> _THE TASK_: Rescale the rows from the line with "This screenshot has" up to and including the line with "click(294, 35)". Write out every line again, requests included, multiplying each coordinate in the answers by 0.5 and rounding to whole numbers with halves going up, and give only these lines.

> _RECORDS SUPPLIED_:
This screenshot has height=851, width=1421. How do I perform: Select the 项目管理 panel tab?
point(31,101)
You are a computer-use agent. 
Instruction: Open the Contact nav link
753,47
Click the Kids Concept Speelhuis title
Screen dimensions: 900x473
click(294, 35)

* * *

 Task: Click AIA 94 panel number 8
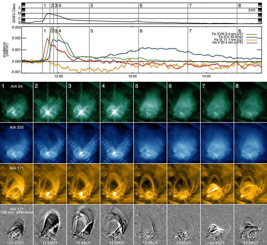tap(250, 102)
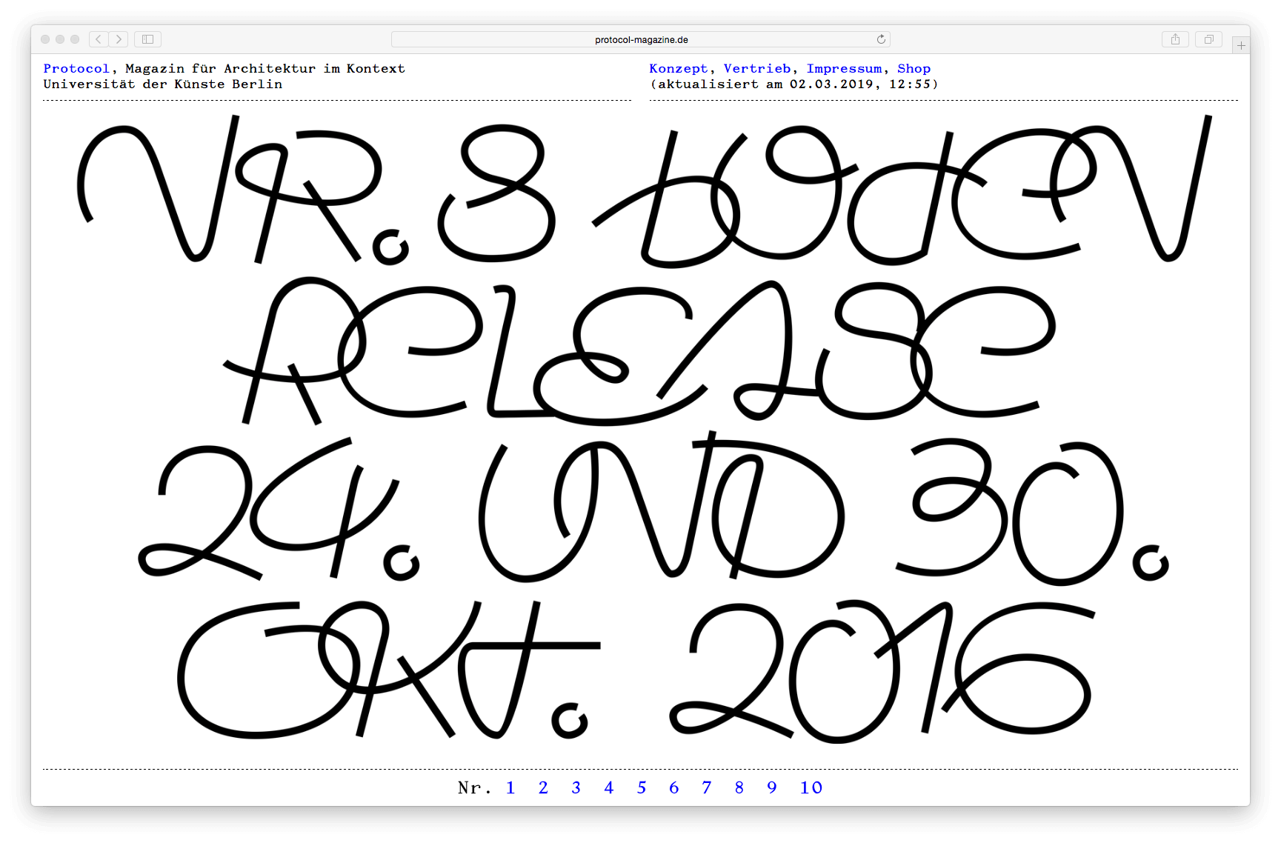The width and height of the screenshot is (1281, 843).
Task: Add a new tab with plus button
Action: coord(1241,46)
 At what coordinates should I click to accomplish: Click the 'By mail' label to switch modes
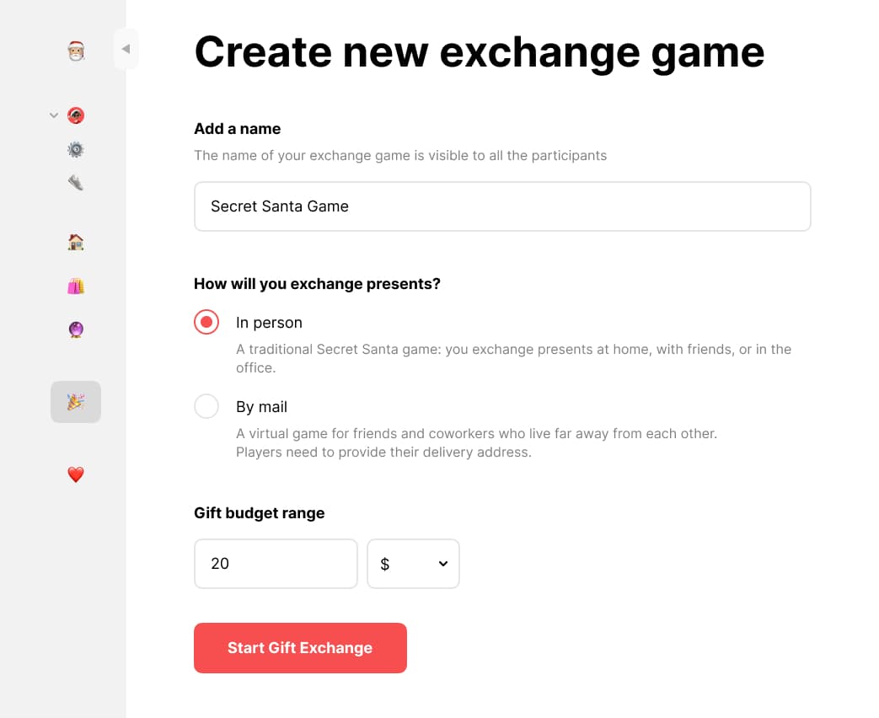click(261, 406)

> _FINISHED EXERCISE_:
This screenshot has height=851, width=1421. How do I perform: Select the 项目管理 panel tab?
point(16,51)
You are a computer-use agent. 
Instruction: Open the Contact nav link
377,24
Click the Kids Concept Speelhuis title
Screen dimensions: 900x473
click(147, 18)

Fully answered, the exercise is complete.